___ TASK INPUT ___
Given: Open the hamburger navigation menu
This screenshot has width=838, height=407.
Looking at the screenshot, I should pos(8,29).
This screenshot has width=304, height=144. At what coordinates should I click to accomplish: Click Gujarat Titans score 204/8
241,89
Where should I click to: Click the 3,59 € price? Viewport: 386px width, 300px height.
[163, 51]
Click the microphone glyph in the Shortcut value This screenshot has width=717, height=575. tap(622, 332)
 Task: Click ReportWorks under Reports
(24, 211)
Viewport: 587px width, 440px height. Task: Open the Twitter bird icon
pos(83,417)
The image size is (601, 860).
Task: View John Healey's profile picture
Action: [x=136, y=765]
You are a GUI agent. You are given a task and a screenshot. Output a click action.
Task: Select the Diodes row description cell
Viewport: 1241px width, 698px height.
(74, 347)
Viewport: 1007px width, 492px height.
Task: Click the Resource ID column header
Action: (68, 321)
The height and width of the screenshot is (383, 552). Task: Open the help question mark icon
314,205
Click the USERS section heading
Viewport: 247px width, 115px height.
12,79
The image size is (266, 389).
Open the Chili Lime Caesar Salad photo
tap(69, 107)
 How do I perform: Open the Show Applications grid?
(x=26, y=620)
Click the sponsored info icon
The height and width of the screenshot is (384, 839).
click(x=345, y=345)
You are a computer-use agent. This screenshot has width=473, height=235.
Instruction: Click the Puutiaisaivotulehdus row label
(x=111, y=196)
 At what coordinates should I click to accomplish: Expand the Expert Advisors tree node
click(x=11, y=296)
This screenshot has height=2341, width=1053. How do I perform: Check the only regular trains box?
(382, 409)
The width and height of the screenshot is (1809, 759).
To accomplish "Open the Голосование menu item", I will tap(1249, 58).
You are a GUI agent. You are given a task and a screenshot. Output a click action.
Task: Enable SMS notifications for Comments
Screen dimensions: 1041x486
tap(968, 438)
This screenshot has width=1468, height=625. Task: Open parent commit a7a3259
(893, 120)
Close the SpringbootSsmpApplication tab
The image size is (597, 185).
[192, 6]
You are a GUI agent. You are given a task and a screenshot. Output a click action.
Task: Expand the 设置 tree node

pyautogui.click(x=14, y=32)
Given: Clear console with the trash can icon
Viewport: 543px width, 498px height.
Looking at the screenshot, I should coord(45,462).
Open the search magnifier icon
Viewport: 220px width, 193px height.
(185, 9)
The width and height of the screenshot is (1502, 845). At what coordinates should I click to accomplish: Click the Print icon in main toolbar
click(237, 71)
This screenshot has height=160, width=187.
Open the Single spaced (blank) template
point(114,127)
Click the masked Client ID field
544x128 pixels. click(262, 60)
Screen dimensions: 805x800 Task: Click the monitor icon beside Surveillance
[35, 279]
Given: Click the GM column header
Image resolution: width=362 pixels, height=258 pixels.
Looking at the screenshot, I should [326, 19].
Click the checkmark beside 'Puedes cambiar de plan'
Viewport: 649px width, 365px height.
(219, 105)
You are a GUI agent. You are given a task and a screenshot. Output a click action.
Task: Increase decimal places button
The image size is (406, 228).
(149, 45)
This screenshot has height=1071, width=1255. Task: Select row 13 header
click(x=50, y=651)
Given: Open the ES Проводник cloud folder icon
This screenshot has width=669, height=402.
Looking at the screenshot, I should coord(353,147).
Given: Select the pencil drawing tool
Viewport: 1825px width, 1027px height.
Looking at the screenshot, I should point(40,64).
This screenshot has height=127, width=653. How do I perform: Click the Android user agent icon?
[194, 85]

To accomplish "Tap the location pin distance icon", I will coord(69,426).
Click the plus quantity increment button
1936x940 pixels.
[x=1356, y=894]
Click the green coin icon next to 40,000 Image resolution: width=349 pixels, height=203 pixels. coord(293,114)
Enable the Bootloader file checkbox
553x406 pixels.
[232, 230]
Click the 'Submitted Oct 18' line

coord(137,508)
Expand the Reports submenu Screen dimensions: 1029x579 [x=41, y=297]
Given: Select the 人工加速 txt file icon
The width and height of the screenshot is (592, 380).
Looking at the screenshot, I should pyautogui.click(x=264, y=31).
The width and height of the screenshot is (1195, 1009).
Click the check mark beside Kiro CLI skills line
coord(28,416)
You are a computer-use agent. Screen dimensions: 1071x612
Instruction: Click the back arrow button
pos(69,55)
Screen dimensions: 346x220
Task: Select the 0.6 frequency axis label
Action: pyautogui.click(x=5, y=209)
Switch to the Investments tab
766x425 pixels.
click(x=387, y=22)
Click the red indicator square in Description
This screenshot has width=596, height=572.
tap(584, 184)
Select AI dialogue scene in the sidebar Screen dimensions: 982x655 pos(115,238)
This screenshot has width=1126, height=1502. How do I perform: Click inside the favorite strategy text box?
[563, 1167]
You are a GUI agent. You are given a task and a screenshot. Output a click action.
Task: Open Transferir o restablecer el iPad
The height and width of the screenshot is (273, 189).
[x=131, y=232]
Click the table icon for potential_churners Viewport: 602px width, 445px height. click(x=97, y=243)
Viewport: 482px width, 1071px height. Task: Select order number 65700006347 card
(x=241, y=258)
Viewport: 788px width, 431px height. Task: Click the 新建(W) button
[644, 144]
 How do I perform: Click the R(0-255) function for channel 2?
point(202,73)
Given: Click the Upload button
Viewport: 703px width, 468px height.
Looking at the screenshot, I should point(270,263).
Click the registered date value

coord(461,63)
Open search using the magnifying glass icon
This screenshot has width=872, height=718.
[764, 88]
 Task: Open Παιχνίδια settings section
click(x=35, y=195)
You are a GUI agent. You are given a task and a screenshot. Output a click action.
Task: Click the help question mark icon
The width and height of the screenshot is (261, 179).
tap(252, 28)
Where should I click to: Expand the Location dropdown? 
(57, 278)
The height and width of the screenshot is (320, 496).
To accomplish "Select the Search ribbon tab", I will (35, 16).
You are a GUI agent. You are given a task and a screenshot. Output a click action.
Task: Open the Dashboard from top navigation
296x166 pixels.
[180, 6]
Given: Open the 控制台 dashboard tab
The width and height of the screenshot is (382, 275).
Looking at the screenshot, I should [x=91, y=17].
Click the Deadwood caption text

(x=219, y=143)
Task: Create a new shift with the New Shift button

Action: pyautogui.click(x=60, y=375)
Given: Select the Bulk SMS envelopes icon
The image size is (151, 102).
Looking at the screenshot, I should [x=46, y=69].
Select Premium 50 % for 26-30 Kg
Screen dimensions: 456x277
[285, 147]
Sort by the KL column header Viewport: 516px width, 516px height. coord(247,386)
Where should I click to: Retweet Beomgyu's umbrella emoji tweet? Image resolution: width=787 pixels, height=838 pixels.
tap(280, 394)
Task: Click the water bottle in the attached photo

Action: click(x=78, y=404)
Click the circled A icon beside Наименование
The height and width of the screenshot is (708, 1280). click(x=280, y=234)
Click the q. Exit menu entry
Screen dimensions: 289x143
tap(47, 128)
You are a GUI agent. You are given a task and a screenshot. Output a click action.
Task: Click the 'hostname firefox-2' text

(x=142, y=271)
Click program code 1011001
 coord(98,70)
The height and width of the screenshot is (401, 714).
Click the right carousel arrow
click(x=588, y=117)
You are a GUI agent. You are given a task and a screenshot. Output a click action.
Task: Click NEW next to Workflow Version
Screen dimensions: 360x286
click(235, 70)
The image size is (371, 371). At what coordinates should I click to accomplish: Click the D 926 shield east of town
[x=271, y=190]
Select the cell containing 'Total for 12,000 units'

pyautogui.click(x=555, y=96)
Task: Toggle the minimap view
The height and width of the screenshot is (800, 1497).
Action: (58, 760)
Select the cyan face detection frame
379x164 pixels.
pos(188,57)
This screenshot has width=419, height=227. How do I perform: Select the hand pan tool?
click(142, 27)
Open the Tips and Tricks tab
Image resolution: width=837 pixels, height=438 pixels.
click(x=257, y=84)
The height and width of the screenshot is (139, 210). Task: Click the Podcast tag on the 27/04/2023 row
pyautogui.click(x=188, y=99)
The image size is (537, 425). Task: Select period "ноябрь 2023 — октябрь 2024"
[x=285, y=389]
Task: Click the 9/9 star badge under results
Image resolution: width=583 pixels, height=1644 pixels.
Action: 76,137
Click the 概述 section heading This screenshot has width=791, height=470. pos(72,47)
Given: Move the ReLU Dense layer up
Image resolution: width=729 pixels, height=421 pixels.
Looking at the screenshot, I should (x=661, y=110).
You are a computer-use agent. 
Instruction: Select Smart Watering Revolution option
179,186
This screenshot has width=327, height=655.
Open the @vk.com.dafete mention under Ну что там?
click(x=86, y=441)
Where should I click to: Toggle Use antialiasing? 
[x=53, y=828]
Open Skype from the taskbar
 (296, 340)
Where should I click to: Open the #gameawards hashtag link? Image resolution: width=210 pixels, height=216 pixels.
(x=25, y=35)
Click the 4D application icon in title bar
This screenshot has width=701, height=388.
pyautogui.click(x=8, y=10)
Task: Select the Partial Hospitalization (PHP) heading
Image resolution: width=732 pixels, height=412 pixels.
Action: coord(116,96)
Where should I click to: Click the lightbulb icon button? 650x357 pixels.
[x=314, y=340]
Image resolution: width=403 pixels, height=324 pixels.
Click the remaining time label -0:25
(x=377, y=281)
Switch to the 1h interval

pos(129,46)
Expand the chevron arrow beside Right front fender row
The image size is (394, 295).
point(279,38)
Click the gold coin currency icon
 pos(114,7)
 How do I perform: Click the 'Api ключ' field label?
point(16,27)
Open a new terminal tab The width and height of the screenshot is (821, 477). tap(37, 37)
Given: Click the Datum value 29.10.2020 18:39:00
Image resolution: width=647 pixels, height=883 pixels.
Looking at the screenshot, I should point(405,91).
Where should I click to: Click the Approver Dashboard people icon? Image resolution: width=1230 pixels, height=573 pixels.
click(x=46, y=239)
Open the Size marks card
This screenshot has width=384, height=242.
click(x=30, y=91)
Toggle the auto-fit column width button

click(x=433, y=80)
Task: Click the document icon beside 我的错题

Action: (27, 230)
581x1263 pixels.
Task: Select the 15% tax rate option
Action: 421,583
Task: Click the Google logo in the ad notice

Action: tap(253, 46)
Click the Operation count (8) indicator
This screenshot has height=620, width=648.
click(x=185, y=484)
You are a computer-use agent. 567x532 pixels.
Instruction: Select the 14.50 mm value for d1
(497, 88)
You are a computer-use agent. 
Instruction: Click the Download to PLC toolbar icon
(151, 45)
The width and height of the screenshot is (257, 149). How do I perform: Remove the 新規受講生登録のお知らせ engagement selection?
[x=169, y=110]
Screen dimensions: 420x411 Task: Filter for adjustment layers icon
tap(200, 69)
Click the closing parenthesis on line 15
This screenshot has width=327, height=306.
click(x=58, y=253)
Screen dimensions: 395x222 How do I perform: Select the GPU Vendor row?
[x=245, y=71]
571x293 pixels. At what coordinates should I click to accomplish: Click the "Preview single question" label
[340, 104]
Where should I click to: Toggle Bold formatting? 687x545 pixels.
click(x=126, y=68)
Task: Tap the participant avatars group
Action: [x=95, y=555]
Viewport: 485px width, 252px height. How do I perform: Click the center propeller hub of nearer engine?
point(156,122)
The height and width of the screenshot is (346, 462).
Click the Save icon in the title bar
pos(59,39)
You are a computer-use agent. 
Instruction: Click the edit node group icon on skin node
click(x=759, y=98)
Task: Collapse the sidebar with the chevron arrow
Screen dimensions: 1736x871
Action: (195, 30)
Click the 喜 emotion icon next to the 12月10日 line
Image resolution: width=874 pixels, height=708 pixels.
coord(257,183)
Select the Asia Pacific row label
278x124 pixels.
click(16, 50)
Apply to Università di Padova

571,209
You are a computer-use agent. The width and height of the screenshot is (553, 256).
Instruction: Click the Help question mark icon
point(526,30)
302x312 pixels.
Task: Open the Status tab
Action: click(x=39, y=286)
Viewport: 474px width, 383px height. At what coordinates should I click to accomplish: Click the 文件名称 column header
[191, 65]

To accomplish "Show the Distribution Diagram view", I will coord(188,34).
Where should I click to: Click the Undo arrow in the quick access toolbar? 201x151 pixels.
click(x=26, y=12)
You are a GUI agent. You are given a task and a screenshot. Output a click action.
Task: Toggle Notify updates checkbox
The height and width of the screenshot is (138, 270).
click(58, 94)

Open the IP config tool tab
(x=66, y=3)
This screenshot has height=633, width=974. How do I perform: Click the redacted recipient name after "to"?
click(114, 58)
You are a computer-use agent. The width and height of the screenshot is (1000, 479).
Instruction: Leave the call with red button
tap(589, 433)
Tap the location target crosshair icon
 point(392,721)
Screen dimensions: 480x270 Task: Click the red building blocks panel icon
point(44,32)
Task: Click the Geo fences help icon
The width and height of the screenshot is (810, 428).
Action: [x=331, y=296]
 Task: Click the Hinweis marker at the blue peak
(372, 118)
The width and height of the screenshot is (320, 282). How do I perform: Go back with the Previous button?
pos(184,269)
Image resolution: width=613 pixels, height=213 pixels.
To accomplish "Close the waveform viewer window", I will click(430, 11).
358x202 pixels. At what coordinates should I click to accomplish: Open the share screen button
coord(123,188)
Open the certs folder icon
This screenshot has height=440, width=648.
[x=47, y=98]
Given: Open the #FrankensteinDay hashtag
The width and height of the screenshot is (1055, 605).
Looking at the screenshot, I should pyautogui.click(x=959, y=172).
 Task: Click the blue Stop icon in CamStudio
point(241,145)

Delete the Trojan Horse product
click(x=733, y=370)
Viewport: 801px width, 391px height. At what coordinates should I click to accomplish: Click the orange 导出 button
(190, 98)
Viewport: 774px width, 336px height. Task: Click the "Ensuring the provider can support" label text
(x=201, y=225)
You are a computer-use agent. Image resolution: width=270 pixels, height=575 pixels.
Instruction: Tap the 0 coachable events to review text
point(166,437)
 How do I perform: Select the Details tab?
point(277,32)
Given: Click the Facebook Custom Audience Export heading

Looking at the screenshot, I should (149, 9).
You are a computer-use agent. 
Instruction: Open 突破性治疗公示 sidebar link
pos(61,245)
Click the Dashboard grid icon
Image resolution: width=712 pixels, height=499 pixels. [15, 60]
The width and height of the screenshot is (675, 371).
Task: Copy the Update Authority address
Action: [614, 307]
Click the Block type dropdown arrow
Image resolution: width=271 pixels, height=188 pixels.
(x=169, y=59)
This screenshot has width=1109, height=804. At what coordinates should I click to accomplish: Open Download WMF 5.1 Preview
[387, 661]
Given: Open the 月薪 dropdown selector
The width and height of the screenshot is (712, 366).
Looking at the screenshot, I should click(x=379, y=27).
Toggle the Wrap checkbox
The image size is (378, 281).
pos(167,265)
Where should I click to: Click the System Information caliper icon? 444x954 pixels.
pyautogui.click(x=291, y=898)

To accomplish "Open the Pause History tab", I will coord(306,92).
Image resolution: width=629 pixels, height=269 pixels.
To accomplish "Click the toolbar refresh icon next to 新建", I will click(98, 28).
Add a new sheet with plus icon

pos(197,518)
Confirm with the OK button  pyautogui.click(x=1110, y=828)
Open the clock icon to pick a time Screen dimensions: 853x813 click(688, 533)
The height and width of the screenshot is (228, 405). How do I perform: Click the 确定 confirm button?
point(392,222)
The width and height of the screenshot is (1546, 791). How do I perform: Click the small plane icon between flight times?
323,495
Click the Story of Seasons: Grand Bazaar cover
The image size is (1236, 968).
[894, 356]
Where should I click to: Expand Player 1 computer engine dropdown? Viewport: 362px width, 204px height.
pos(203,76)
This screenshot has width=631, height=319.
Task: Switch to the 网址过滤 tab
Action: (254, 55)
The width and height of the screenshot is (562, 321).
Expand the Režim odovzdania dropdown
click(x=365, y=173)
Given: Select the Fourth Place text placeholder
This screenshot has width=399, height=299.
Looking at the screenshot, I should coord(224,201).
___
• [WORK REQUIRED]: Copy each line from the data that features the string "navigation".

• [ANSWER BELOW]:
Given: Open the hamburger navigation menu
Task: Open the Dashboard from top navigation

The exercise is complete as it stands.